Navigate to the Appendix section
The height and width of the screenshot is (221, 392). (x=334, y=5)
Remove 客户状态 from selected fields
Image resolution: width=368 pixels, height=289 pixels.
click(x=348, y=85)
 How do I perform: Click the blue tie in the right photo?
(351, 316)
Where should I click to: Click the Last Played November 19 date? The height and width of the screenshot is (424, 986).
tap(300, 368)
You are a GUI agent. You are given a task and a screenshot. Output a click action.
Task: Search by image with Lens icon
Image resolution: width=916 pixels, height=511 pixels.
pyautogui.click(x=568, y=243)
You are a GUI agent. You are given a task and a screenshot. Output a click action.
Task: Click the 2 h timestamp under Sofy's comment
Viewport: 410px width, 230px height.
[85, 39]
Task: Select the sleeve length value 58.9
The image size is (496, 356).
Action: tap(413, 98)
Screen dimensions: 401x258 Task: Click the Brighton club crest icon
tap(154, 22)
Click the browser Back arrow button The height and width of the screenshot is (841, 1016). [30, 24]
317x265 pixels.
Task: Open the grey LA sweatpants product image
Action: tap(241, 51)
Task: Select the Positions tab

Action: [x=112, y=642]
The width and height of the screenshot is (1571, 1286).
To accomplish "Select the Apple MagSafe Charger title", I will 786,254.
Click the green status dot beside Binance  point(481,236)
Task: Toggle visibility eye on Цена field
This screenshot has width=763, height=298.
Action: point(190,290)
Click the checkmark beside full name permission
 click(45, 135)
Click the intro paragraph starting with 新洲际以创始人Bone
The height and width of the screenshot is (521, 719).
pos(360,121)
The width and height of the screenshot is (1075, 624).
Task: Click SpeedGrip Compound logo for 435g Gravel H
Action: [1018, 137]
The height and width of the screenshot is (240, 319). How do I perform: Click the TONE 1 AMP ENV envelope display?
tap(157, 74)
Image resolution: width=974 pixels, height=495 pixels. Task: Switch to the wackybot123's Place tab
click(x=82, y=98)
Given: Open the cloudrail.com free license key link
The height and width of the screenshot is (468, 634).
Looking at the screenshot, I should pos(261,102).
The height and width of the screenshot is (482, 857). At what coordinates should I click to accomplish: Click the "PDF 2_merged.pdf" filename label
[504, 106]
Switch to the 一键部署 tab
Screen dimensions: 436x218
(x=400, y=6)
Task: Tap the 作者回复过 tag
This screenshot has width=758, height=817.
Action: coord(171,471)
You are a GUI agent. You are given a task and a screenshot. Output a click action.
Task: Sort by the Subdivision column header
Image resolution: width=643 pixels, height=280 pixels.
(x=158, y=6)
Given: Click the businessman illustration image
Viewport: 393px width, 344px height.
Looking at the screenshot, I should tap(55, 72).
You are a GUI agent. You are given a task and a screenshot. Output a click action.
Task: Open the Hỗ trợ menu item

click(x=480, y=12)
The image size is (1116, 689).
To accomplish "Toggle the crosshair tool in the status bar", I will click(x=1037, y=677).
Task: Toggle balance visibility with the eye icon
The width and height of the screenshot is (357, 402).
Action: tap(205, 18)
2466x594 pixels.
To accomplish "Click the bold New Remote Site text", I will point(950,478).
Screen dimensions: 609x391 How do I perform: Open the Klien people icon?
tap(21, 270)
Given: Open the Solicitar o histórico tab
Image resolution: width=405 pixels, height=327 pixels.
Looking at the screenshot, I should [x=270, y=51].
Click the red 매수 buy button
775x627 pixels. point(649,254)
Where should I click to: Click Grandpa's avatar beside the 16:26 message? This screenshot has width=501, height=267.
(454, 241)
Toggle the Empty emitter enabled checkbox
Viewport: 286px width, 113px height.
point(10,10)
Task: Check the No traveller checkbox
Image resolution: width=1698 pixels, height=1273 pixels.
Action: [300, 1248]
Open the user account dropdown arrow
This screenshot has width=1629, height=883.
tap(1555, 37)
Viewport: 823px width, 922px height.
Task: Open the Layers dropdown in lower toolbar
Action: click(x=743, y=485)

| Assignment |
Could you output each line above exactly as it was given?

| Answer below |
Navigate to the Appendix section
The height and width of the screenshot is (221, 392). (x=334, y=5)
Remove 客户状态 from selected fields
Image resolution: width=368 pixels, height=289 pixels.
click(x=348, y=85)
 How do I perform: Click the blue tie in the right photo?
(351, 316)
Where should I click to: Click the Last Played November 19 date? The height and width of the screenshot is (424, 986).
tap(300, 368)
You are a GUI agent. You are given a task and a screenshot. Output a click action.
Task: Search by image with Lens icon
Image resolution: width=916 pixels, height=511 pixels.
pyautogui.click(x=568, y=243)
You are a GUI agent. You are given a task and a screenshot. Output a click action.
Task: Click the 2 h timestamp under Sofy's comment
Viewport: 410px width, 230px height.
[85, 39]
Task: Select the sleeve length value 58.9
The image size is (496, 356).
Action: tap(413, 98)
Screen dimensions: 401x258 Task: Click the Brighton club crest icon
tap(154, 22)
Click the browser Back arrow button The height and width of the screenshot is (841, 1016). [30, 24]
317x265 pixels.
Task: Open the grey LA sweatpants product image
Action: tap(241, 51)
Task: Select the Positions tab

Action: [x=112, y=642]
The width and height of the screenshot is (1571, 1286).
To accomplish "Select the Apple MagSafe Charger title", I will 786,254.
Click the green status dot beside Binance  point(481,236)
Task: Toggle visibility eye on Цена field
This screenshot has width=763, height=298.
Action: point(190,290)
Click the checkmark beside full name permission
 click(45, 135)
Click the intro paragraph starting with 新洲际以创始人Bone
The height and width of the screenshot is (521, 719).
pos(360,121)
The width and height of the screenshot is (1075, 624).
Task: Click SpeedGrip Compound logo for 435g Gravel H
Action: [1018, 137]
The height and width of the screenshot is (240, 319). How do I perform: Click the TONE 1 AMP ENV envelope display?
tap(157, 74)
Image resolution: width=974 pixels, height=495 pixels. Task: Switch to the wackybot123's Place tab
click(x=82, y=98)
Given: Open the cloudrail.com free license key link
The height and width of the screenshot is (468, 634).
Looking at the screenshot, I should pos(261,102).
The height and width of the screenshot is (482, 857). At what coordinates should I click to accomplish: Click the "PDF 2_merged.pdf" filename label
[504, 106]
Switch to the 一键部署 tab
Screen dimensions: 436x218
(x=400, y=6)
Task: Tap the 作者回复过 tag
This screenshot has width=758, height=817.
Action: coord(171,471)
You are a GUI agent. You are given a task and a screenshot. Output a click action.
Task: Sort by the Subdivision column header
Image resolution: width=643 pixels, height=280 pixels.
(x=158, y=6)
Given: Click the businessman illustration image
Viewport: 393px width, 344px height.
Looking at the screenshot, I should tap(55, 72).
You are a GUI agent. You are given a task and a screenshot. Output a click action.
Task: Open the Hỗ trợ menu item

click(x=480, y=12)
The image size is (1116, 689).
To accomplish "Toggle the crosshair tool in the status bar", I will click(x=1037, y=677).
Task: Toggle balance visibility with the eye icon
The width and height of the screenshot is (357, 402).
Action: tap(205, 18)
2466x594 pixels.
To accomplish "Click the bold New Remote Site text", I will point(950,478).
Screen dimensions: 609x391 How do I perform: Open the Klien people icon?
tap(21, 270)
Given: Open the Solicitar o histórico tab
Image resolution: width=405 pixels, height=327 pixels.
Looking at the screenshot, I should [x=270, y=51].
Click the red 매수 buy button
775x627 pixels. point(649,254)
Where should I click to: Click Grandpa's avatar beside the 16:26 message? This screenshot has width=501, height=267.
(454, 241)
Toggle the Empty emitter enabled checkbox
Viewport: 286px width, 113px height.
point(10,10)
Task: Check the No traveller checkbox
Image resolution: width=1698 pixels, height=1273 pixels.
Action: [300, 1248]
Open the user account dropdown arrow
This screenshot has width=1629, height=883.
tap(1555, 37)
Viewport: 823px width, 922px height.
Task: Open the Layers dropdown in lower toolbar
Action: click(x=743, y=485)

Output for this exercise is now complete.